TASK DIRECTIONS.
Pick out each line of the data below that contains the string "dimensions", matching case exactly, and copy those lines.

SUPPLIED DATA.
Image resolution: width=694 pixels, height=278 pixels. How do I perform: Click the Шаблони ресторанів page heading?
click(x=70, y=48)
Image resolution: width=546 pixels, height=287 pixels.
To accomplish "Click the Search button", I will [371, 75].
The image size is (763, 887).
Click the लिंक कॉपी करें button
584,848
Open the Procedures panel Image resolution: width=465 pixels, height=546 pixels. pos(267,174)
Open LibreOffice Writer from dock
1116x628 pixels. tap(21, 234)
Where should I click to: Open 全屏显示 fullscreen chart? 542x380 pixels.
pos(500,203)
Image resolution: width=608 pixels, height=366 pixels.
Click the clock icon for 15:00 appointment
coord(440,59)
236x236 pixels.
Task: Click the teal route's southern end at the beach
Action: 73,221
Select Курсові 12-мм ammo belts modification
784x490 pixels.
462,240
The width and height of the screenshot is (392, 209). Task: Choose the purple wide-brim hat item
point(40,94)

==

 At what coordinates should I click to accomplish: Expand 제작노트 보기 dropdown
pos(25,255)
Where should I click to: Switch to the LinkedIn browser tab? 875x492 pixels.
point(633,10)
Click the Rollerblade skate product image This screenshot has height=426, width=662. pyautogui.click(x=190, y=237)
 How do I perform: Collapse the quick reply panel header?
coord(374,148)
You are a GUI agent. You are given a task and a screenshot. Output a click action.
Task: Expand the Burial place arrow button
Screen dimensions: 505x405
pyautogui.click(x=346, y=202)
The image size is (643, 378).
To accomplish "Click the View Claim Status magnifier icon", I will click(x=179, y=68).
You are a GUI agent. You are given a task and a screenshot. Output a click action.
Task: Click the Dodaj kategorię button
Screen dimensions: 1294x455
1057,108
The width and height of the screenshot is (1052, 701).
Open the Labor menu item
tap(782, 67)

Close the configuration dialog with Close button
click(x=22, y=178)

IN RESPONSE.
Screen dimensions: 505x405
Screen dimensions: 1294x455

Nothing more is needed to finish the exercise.